Fourteen Louisiana juveniles expelled from Alabama detention center after riot
Fourteen alleged juvenile offenders were forced out of a Dothan, Ala., juvenile detention center last week after they instigated a riot at the facility.
Their expulsion from the facility has created a quandary for District Attorney Tony Clayton and sheriffs in the 18th Judicial District, who are scrambling to find a detention center that will take them.
The ouster has added to the frustration Clayton and law enforcement officials share about the lack of a holding facility for juveniles.
Clayton said the notification of their ouster caught him off-guard.
“It’s pathetic, and I told them so,” he said. “It’s just shameful that our state is not giving us some place to put these kids.”
Among the teens sent back to Louisiana was a 14-year-old who allegedly shot Tramone McGinnis in Iberville Parish’s first homicide of 2022.
The release of the juveniles adds to the frustration sheriffs share regarding the lack of a detention facility for alleged juvenile offenders.
“We’re back to Square 1,” Stassi said. “We lost Alabama, and that was the only state taking them.
“As far as we know, Alabama was the last option,” he said. “The safety of the citizens of Iberville depends on us taking these problems off the street, and we know that leg monitors are not the answer.”
The expulsions should send a loud message to the state, according to an official from the West Baton Rouge Sheriff’s Office.
“We need a juvenile facility to incarcerate these violent offenders,” Maj.
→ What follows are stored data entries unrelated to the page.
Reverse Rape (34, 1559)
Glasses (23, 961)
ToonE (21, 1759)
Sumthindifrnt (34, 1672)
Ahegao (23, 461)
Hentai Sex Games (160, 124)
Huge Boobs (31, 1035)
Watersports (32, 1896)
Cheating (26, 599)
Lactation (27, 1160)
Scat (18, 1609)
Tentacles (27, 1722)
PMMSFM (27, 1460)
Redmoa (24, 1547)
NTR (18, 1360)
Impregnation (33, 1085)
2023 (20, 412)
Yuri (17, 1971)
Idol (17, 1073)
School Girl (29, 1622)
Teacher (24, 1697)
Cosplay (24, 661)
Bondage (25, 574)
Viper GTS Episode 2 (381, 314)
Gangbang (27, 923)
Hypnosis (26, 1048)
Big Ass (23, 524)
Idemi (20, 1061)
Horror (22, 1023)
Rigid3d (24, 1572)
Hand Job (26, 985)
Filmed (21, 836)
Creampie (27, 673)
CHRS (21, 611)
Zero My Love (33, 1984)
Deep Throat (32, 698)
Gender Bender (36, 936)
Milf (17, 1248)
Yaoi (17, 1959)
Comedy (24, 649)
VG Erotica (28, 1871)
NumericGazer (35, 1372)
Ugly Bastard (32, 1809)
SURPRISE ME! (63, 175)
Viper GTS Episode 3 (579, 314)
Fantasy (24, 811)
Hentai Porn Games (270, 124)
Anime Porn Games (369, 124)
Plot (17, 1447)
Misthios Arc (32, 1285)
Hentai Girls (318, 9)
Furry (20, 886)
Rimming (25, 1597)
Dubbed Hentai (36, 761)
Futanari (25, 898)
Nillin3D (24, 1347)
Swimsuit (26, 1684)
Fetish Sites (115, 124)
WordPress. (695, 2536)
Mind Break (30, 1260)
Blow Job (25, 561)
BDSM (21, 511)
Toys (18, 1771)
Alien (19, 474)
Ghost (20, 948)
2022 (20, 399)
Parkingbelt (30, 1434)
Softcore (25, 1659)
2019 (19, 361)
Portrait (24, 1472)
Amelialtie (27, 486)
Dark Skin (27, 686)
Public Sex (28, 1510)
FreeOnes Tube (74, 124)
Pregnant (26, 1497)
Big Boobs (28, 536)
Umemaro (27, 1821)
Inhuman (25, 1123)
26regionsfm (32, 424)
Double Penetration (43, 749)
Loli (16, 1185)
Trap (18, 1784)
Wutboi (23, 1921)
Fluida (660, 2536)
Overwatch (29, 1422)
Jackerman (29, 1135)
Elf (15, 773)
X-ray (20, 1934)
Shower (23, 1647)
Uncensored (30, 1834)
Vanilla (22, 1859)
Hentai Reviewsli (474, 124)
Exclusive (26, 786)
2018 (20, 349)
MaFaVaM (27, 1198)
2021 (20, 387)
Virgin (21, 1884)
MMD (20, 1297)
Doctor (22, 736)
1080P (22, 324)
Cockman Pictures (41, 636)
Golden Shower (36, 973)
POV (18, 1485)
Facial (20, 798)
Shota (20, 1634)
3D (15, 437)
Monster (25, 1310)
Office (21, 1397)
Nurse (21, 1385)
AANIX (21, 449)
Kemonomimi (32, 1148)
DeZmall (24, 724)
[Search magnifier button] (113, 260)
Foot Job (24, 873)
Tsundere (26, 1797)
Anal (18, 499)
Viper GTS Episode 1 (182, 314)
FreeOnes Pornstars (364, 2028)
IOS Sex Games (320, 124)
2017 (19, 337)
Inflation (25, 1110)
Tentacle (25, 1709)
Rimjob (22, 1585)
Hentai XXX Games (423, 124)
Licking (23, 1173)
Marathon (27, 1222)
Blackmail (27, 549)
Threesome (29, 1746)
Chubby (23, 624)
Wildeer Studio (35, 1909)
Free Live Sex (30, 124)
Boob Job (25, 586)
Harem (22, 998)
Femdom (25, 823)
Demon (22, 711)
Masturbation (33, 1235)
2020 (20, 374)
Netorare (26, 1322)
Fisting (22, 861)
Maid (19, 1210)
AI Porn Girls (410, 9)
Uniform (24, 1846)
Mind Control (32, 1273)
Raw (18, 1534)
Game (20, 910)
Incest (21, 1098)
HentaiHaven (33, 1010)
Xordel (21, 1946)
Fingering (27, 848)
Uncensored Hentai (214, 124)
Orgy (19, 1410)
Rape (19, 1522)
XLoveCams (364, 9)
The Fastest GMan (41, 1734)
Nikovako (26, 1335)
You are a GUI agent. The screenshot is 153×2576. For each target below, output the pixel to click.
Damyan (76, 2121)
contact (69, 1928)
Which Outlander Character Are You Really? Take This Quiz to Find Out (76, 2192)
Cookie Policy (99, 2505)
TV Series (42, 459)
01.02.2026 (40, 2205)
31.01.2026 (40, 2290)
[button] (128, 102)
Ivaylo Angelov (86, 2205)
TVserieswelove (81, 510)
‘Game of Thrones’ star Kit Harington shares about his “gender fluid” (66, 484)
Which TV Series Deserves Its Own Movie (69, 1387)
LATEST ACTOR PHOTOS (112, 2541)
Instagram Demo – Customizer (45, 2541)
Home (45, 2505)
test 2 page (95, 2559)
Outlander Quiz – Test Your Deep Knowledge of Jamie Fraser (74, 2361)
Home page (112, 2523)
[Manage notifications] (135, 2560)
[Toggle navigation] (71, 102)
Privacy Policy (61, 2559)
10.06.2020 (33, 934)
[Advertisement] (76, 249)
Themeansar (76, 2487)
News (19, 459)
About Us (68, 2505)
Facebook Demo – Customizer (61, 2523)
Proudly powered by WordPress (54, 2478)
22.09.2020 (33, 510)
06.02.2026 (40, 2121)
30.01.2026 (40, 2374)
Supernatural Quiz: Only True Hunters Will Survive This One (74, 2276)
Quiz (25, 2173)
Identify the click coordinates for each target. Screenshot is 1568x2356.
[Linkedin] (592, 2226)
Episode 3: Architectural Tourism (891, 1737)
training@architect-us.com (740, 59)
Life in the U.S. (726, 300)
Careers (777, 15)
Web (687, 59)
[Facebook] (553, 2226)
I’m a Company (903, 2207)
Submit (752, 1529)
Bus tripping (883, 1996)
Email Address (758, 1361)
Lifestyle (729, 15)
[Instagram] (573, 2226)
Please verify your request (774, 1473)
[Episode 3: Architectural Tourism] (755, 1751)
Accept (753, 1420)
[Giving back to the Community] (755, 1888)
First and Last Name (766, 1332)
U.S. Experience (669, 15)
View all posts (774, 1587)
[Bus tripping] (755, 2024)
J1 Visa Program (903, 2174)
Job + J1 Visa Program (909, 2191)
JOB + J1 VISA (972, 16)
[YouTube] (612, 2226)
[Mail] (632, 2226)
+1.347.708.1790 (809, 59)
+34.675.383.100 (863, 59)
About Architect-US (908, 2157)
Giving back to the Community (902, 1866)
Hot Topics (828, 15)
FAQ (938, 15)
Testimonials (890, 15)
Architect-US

Zach Simmers said. “It’s a real problem that needs real addressing.
“We have zero options right now. We don’t know where to turn or what to do,” he said. “We’re not talking about kids who stole candy from a candy store – we’re talking about violent offenders.”
Some of them were repeat violent offenders, Simmers said.
“They’re getting away with it once again,” he said. ‘It really says something when you’re too bad to be incarcerated. It’s a problem that we need to get a handle on before it becomes even more out of control.”
The ongoing struggle to house juvenile suspects should serve as a wakeup call to state officials, according to Pointe Coupee Sheriff Rene Thibodeaux.
“It just shows you the importance and necessity for Louisiana to have a facility,” he said. “We can’t rely on someone else for our own problems.”